**PROBLEM STATEMENT**
Copy task, pictures excluded: set down exactly the lines from the one containing "Screen dimensions: 951x2061" to the end of the data below.

Stored data entries:
● ● ● ●

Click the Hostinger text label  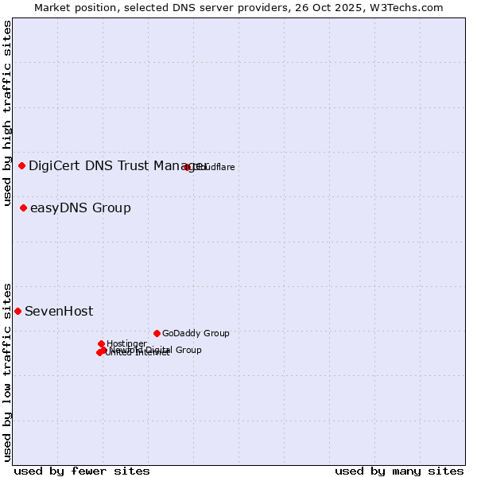[x=126, y=343]
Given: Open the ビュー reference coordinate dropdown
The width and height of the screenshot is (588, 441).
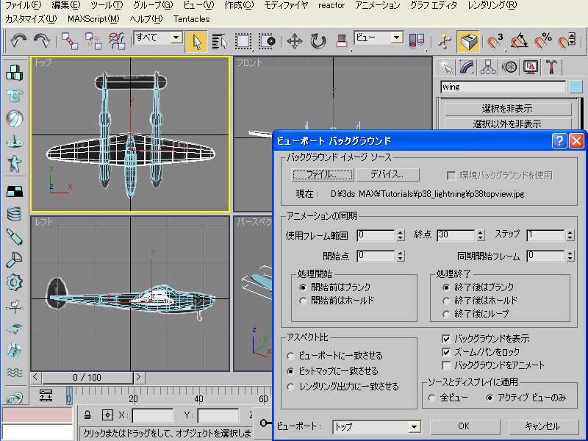Looking at the screenshot, I should tap(397, 37).
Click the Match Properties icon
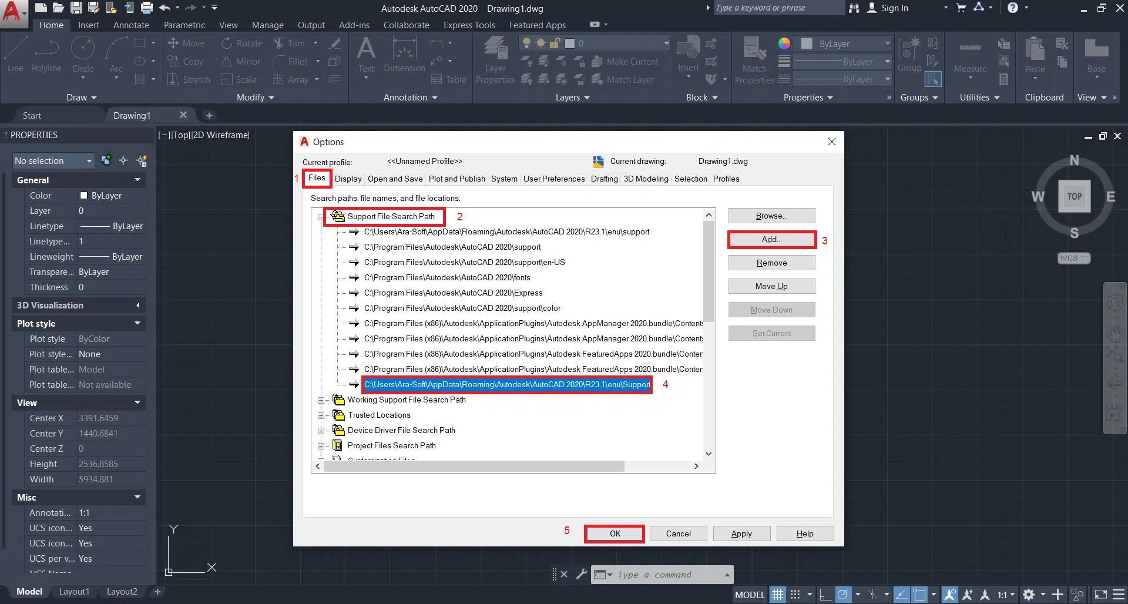This screenshot has width=1128, height=604. coord(754,59)
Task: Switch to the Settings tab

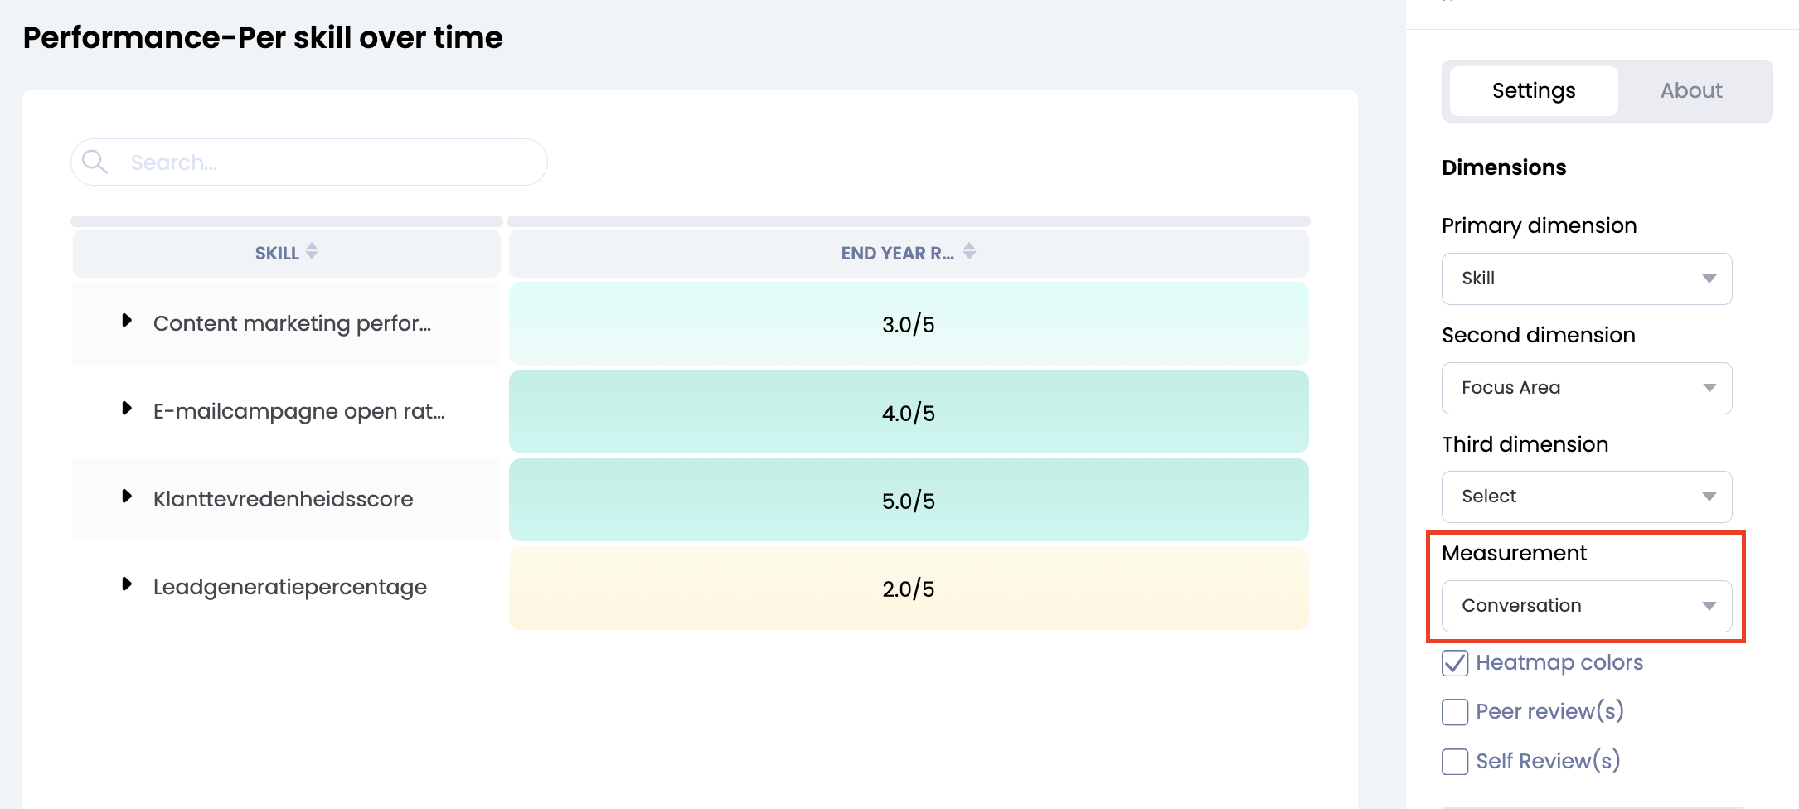Action: (1534, 91)
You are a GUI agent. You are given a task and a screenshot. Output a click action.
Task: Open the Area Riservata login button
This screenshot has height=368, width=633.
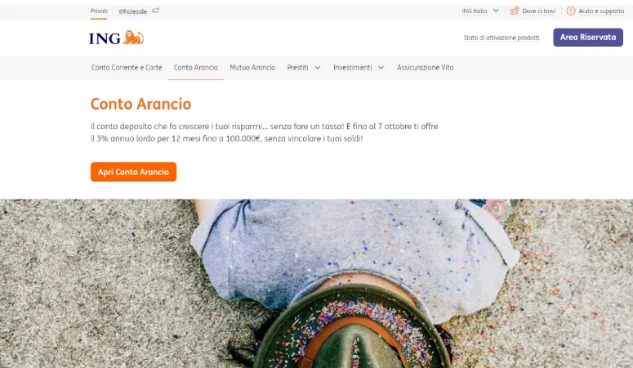pos(588,37)
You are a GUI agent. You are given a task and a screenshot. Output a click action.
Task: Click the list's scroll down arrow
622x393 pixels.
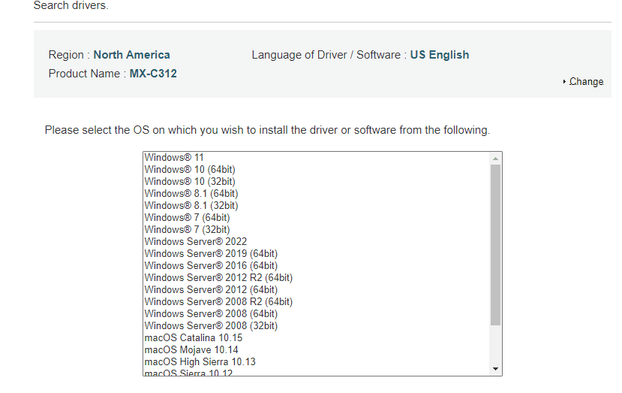495,369
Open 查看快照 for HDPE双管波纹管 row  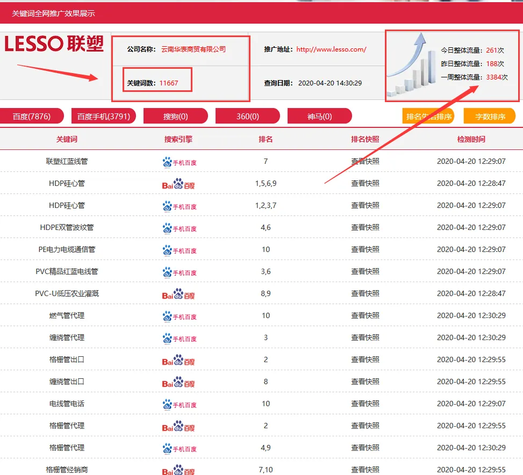(365, 227)
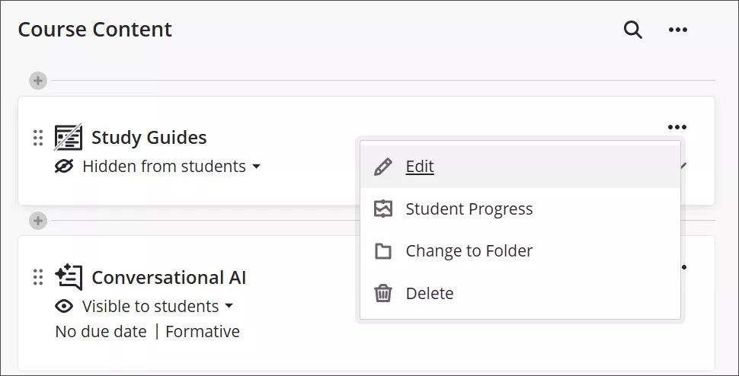This screenshot has height=376, width=739.
Task: Open the Course Content search
Action: point(632,30)
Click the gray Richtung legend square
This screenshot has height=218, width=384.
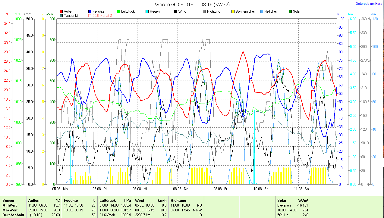[x=204, y=12]
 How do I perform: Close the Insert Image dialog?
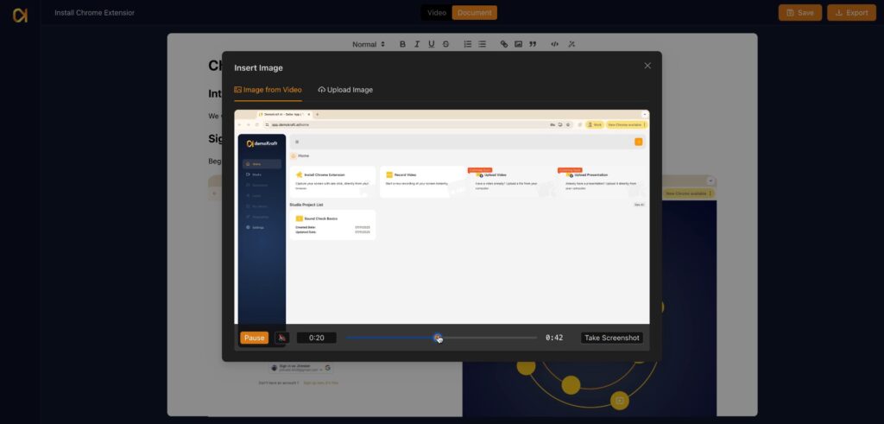647,66
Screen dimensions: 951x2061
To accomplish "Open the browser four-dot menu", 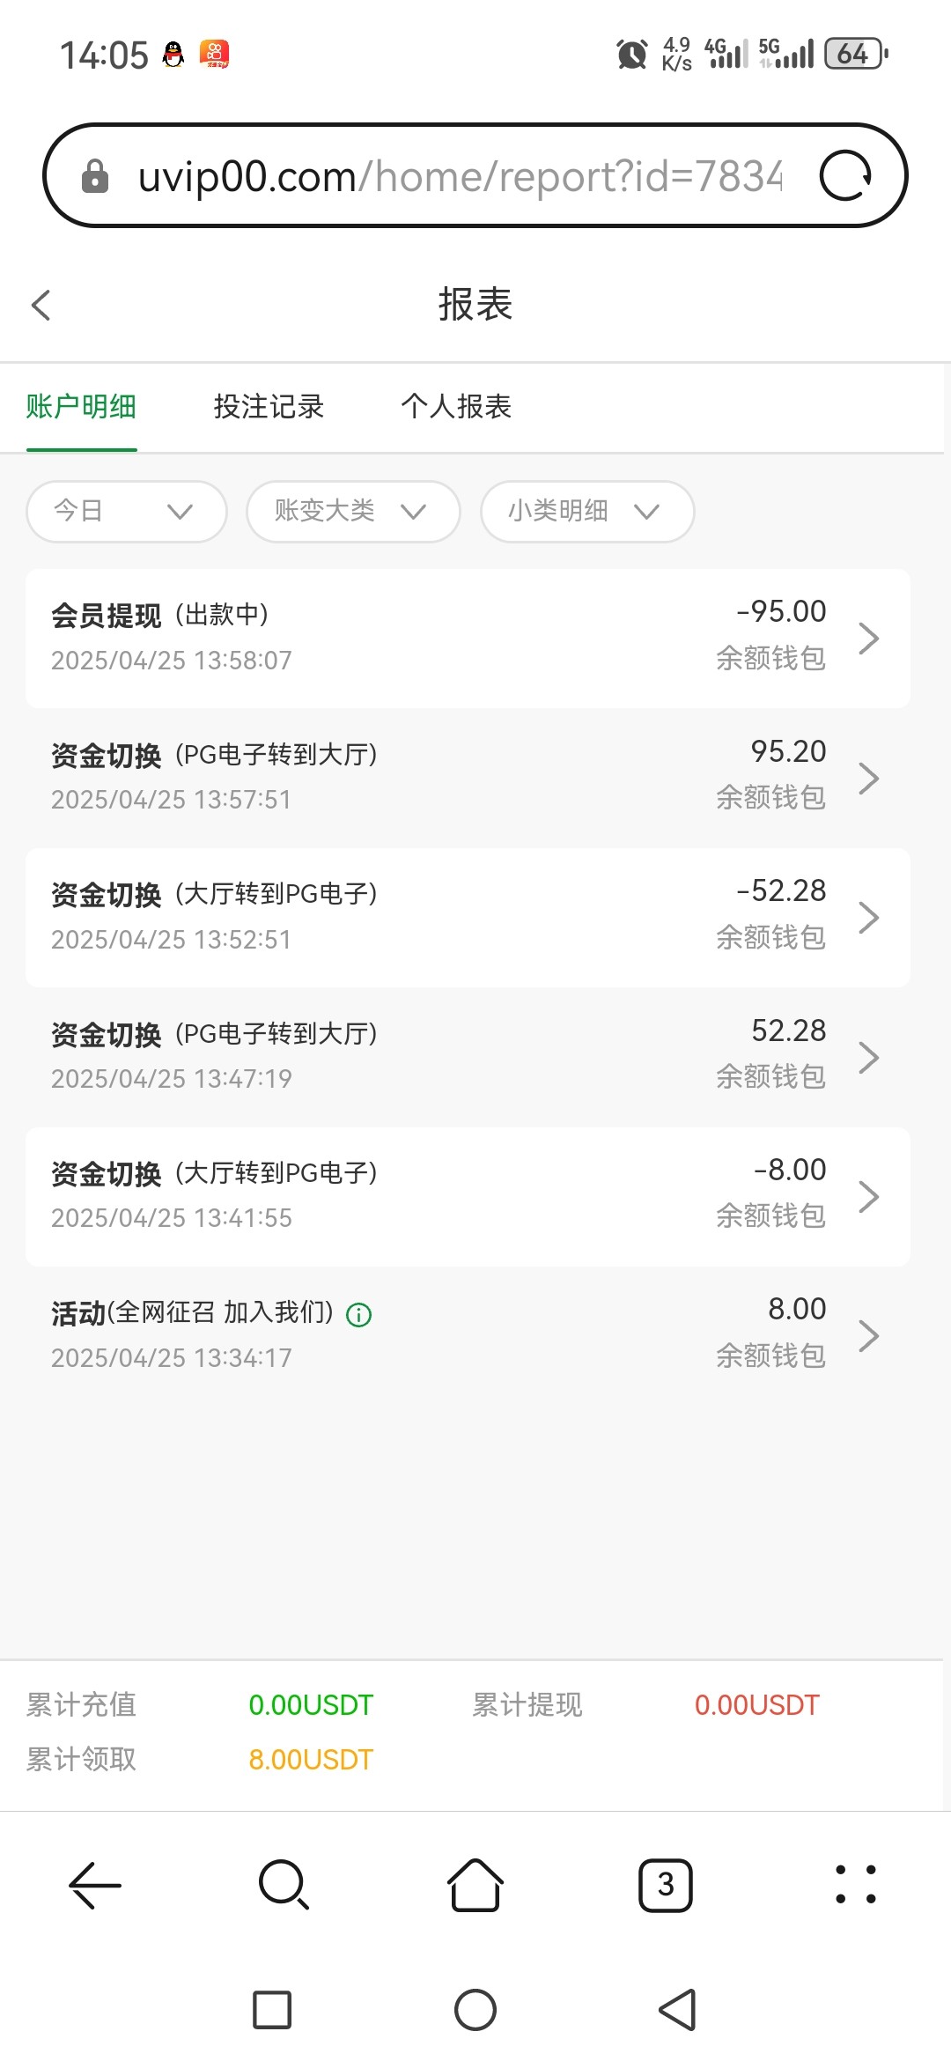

● ● ● ●

**EXERCISE RESPONSE**
Screen dimensions: 951x2061
To accomplish "Open the browser four-dot menu", 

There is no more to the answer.